### PASSAGE TO READ
About Hanmi Financial Corporation

Headquartered in Los Angeles, California, Hanmi Financial Corporation owns Hanmi Bank, which serves multi-ethnic communities through its network of 32 full-service branches, five loan production offices and three loan centers in California, Texas, Illinois, Virginia, New Jersey, New York, Colorado, Washington and Georgia. Hanmi Bank specializes in real estate, commercial, SBA and trade finance lending to small and middle market businesses. Additional information is available at www.hanmi.com.

Forward-Looking Statements

This press release contains forward-looking statements, which are included in accordance with the “safe harbor” provisions of the Private Securities Litigation Reform Act of 1995. All statements other than statements of historical fact are “forward–looking statements” for purposes of federal and state securities laws, including, but not limited to, statements about our anticipated future operating and financial performance, financial position and liquidity, business strategies, regulatory and competitive outlook, investment and expenditure plans, capital and financing needs and availability, plans and objectives of management for share repurchases, future operations, developments regarding our capital and strategic plans, and other similar forecasts and statements of expectation and statements of assumption underlying any of the foregoing. In some cases, you can identify forward-looking statements by terminology such as “may,” “will,” “should,” “could,” “expects,” “plans,” “intends,” “anticipates,” “believes,” “estimates,” “predicts,” “potential,” or “continue,” or the negative of such terms and other comparable terminology. Although we believe that our forward-looking statements to be reasonable, we cannot guarantee future results, levels of activity, performance or achievements.

(Stored items from a collection)
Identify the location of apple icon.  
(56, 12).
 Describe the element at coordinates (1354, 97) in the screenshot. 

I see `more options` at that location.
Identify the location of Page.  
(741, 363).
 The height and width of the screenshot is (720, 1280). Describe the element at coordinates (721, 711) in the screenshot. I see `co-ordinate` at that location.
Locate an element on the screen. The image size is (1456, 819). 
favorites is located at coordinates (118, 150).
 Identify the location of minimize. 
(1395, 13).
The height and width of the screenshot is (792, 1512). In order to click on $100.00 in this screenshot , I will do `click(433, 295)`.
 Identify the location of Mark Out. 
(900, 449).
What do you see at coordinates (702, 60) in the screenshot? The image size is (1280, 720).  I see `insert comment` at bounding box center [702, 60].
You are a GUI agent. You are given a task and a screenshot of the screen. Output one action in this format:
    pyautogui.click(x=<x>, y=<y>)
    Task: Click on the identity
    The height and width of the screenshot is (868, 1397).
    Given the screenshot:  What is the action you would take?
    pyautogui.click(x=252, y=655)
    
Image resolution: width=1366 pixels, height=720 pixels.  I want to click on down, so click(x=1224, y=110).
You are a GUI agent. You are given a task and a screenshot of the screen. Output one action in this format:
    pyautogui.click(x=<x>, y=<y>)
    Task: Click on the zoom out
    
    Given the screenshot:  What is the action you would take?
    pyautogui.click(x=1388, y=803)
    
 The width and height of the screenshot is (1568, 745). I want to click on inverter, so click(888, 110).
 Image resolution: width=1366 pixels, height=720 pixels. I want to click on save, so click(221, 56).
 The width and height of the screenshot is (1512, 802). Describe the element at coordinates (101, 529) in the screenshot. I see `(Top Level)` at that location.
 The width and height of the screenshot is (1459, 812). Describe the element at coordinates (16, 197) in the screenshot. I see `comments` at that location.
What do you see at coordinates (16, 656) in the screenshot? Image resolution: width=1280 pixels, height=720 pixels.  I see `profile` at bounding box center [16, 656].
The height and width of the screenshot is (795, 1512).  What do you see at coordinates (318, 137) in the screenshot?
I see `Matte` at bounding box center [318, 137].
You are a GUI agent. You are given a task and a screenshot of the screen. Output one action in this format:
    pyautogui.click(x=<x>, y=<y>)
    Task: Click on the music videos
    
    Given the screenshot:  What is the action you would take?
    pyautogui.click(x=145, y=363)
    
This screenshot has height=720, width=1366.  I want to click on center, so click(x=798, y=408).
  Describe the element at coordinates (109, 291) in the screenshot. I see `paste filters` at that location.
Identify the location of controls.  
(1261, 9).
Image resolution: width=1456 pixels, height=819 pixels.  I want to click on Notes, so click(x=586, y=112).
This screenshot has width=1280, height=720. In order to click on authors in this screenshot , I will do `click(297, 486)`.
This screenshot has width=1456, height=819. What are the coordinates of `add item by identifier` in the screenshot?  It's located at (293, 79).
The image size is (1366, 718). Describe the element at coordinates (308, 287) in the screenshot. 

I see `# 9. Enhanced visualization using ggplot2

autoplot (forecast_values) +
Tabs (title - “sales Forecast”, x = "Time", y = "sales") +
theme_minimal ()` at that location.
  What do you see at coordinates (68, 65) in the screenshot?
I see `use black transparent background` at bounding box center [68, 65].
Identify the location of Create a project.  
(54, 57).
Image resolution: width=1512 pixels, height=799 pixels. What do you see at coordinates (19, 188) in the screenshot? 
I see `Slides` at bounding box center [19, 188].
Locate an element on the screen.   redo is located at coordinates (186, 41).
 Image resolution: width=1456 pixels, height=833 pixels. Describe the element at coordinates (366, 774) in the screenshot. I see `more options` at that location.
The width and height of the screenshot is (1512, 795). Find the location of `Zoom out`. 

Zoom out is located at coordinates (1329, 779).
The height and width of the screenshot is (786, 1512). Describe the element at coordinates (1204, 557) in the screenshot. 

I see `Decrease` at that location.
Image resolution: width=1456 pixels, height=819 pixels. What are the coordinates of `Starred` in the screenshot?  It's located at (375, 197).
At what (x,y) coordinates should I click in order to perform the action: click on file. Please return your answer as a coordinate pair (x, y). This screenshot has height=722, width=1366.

### TASK PROMPT
Using the Hanmi Financial passage, answer the following:
(a) How many full-service branches does Hanmi Bank have?
(b) In which city is Hanmi Financial Corporation headquartered?
(c) Under the provisions of which act are the forward-looking statements included?

### SOLUTION
(a) 32
(b) Los Angeles, California
(c) The Private Securities Litigation Reform Act of 1995